# Exercise aim
Return all of the entries word for word, but omit the pictures they contain.

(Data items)
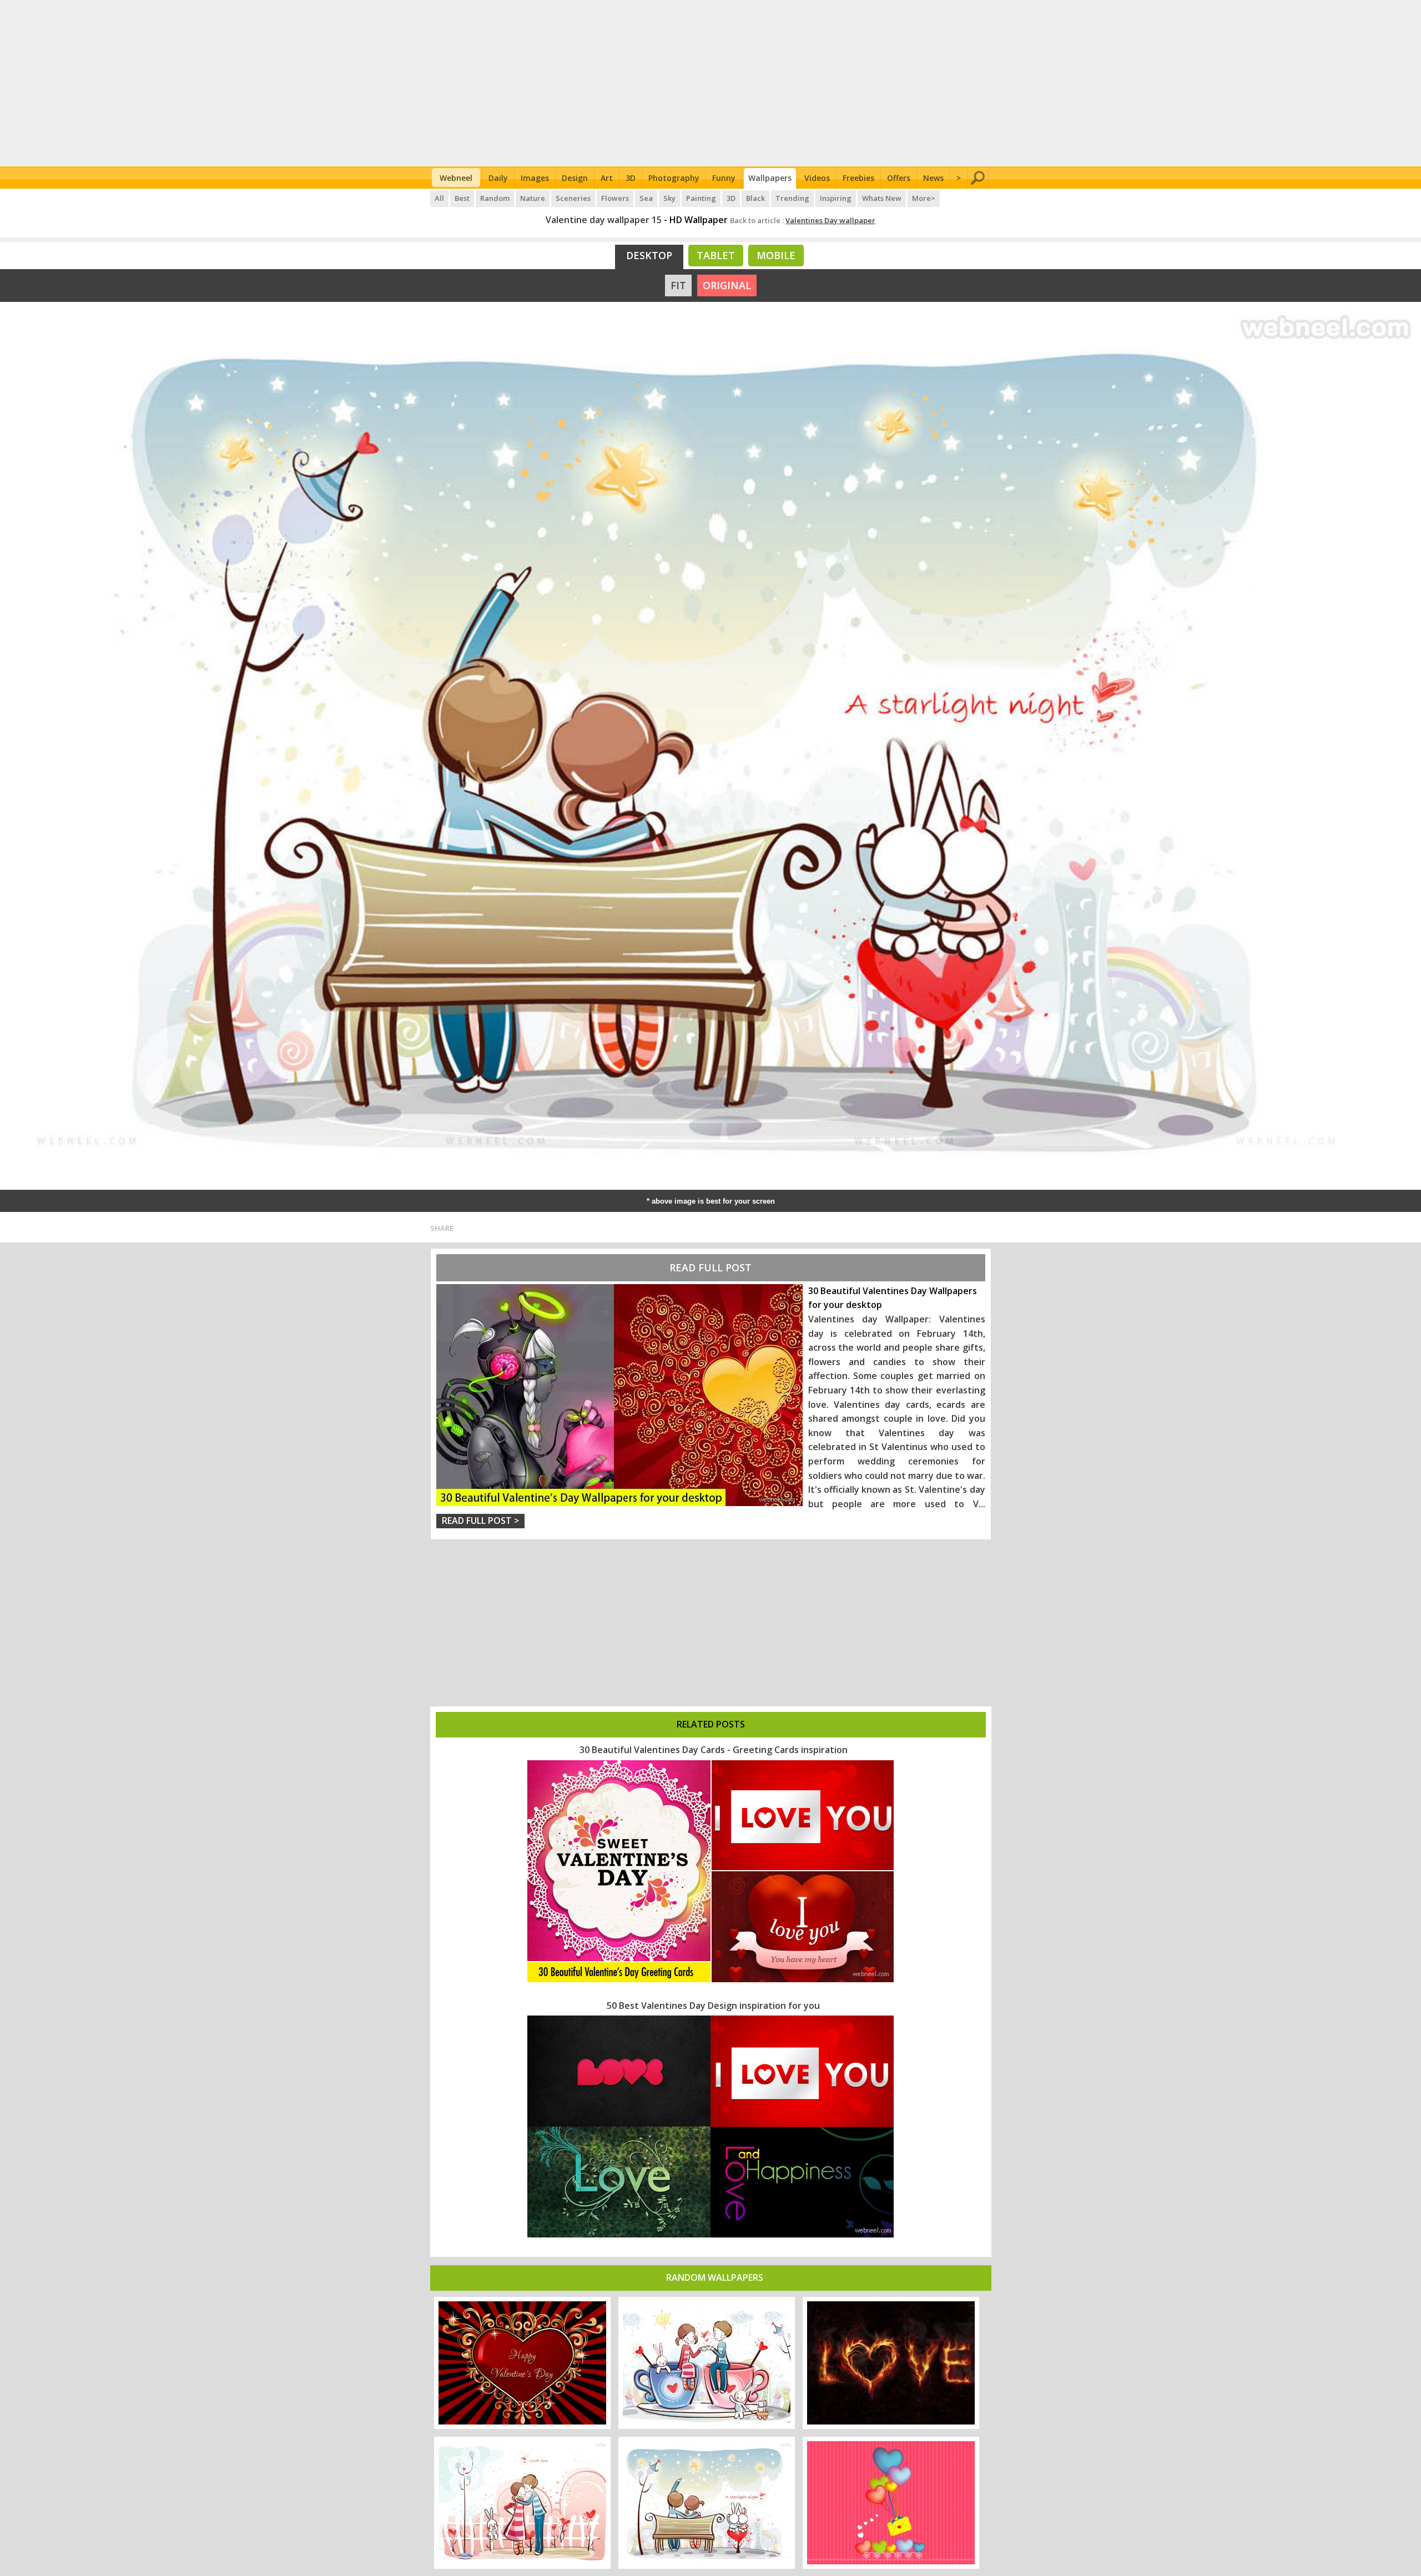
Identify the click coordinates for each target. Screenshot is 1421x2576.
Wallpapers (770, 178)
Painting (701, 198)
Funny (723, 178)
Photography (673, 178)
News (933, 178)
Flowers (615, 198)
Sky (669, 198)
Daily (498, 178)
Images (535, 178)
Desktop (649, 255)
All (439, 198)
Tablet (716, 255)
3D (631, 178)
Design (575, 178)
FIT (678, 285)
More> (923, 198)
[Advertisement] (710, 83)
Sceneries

# Answer
Identify the click coordinates for each target. Screenshot is 1421x2576.
Wallpapers (770, 178)
Painting (701, 198)
Funny (723, 178)
Photography (673, 178)
News (933, 178)
Flowers (615, 198)
Sky (669, 198)
Daily (498, 178)
Images (535, 178)
Desktop (649, 255)
All (439, 198)
Tablet (716, 255)
3D (631, 178)
Design (575, 178)
FIT (678, 285)
More> (923, 198)
[Advertisement] (710, 83)
Sceneries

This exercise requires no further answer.